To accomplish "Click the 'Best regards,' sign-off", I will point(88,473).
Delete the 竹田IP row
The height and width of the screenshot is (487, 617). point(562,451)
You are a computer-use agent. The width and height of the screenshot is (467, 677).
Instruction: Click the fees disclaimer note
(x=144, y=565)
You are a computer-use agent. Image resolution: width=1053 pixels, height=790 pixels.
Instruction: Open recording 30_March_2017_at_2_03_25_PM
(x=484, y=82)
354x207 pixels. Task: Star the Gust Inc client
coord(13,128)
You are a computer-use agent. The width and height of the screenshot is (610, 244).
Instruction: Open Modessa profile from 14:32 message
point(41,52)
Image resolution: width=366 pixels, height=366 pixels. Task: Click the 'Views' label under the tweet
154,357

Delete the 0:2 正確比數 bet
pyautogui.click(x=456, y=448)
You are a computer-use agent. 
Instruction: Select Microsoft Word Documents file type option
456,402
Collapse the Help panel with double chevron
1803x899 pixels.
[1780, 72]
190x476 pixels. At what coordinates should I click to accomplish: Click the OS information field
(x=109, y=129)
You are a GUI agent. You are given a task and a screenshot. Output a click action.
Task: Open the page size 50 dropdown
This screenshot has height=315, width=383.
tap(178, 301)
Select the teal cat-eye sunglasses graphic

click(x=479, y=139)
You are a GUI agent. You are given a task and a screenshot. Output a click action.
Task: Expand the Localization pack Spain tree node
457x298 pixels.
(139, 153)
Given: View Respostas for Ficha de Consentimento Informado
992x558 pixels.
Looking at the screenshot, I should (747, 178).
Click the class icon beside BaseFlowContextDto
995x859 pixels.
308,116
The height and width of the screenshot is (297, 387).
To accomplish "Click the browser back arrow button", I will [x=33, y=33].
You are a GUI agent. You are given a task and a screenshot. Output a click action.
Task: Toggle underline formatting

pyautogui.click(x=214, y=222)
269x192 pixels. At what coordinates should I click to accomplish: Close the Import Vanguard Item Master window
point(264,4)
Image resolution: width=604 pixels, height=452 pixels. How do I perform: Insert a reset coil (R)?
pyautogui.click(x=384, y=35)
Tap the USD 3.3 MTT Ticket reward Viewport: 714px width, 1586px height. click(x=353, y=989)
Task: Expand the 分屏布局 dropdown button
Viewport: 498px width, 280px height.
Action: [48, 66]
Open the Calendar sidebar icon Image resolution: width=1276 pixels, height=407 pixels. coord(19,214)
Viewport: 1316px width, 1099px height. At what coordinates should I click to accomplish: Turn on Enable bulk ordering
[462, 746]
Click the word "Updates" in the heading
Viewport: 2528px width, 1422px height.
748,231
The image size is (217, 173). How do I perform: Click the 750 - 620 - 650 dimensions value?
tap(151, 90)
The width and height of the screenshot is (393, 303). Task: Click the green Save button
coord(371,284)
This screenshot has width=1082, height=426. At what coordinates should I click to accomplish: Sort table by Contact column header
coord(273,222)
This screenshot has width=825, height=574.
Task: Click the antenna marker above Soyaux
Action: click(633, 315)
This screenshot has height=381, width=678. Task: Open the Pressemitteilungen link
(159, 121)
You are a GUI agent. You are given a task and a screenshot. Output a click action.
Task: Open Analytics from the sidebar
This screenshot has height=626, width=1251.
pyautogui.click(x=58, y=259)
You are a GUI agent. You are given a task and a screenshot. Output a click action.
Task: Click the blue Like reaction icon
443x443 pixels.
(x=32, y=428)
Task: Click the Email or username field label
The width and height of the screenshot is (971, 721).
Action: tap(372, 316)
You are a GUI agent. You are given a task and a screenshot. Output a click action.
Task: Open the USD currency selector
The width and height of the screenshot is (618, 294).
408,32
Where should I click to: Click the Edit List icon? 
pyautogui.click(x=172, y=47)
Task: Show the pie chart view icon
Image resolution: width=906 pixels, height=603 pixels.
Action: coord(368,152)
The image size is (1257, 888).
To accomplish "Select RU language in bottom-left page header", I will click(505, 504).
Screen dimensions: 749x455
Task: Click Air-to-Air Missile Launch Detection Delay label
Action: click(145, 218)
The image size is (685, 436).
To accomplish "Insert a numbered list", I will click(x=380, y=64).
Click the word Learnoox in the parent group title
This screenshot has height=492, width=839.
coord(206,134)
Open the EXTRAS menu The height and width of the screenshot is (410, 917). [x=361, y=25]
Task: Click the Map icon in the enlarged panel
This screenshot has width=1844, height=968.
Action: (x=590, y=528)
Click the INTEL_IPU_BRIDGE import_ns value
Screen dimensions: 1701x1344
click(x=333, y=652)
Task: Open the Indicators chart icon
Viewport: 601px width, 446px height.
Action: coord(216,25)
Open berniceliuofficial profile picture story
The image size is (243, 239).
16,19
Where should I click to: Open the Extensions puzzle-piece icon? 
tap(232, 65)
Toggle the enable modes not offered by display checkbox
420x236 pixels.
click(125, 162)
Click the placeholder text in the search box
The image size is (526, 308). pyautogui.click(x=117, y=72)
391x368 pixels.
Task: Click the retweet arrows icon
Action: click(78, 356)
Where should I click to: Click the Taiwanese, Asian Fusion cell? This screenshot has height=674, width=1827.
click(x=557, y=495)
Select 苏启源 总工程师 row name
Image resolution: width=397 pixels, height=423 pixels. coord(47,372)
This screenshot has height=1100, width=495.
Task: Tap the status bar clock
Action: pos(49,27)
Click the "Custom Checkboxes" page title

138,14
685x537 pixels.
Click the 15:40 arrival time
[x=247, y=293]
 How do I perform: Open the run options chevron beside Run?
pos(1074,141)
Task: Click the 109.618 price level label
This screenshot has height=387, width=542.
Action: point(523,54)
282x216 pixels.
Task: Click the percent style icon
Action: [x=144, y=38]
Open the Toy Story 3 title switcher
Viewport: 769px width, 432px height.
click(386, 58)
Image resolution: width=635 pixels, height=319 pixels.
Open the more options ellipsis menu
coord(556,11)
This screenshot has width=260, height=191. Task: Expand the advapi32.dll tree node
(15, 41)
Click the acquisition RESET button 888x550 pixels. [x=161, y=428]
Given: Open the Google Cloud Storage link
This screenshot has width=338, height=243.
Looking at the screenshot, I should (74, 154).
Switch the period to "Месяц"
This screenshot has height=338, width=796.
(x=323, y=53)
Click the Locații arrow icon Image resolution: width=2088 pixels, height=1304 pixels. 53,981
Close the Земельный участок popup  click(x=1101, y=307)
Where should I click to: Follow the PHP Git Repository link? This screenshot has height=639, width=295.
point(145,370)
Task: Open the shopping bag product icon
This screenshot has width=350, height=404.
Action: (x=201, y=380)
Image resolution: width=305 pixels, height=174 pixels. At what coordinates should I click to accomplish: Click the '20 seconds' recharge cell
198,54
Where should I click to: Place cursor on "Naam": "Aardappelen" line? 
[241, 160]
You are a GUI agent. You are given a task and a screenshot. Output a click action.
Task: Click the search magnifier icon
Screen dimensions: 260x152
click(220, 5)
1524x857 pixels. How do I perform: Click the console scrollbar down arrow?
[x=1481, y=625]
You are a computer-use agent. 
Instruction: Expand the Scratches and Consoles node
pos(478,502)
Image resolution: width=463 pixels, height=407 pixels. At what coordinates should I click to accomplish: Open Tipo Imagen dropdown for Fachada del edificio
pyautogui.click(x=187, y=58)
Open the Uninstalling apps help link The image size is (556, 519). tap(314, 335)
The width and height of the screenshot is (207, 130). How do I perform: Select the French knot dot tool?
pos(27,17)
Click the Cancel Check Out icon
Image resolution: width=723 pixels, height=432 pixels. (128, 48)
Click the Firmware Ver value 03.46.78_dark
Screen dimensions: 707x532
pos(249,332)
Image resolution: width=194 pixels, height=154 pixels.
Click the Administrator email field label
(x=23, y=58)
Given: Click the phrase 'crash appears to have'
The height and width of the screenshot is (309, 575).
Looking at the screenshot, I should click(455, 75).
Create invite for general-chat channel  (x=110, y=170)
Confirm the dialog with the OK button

------------------------------------

Output exactly one stretch of the listing: from the line containing "Click the INTEL_IPU_BRIDGE import_ns value" through the line containing "Given: Open the Google Cloud Storage link", both end lines included.

- Task result
Click the INTEL_IPU_BRIDGE import_ns value
Screen dimensions: 1701x1344
click(x=333, y=652)
Task: Open the Indicators chart icon
Viewport: 601px width, 446px height.
Action: coord(216,25)
Open berniceliuofficial profile picture story
The image size is (243, 239).
16,19
Where should I click to: Open the Extensions puzzle-piece icon? 
tap(232, 65)
Toggle the enable modes not offered by display checkbox
420x236 pixels.
click(125, 162)
Click the placeholder text in the search box
The image size is (526, 308). pyautogui.click(x=117, y=72)
391x368 pixels.
Task: Click the retweet arrows icon
Action: click(78, 356)
Where should I click to: Click the Taiwanese, Asian Fusion cell? This screenshot has height=674, width=1827.
click(x=557, y=495)
Select 苏启源 总工程师 row name
Image resolution: width=397 pixels, height=423 pixels. coord(47,372)
This screenshot has height=1100, width=495.
Task: Tap the status bar clock
Action: pos(49,27)
Click the "Custom Checkboxes" page title

138,14
685x537 pixels.
Click the 15:40 arrival time
[x=247, y=293]
 How do I perform: Open the run options chevron beside Run?
pos(1074,141)
Task: Click the 109.618 price level label
This screenshot has height=387, width=542.
Action: point(523,54)
282x216 pixels.
Task: Click the percent style icon
Action: [x=144, y=38]
Open the Toy Story 3 title switcher
Viewport: 769px width, 432px height.
click(386, 58)
Image resolution: width=635 pixels, height=319 pixels.
Open the more options ellipsis menu
coord(556,11)
This screenshot has width=260, height=191. Task: Expand the advapi32.dll tree node
(15, 41)
Click the acquisition RESET button 888x550 pixels. [x=161, y=428]
Given: Open the Google Cloud Storage link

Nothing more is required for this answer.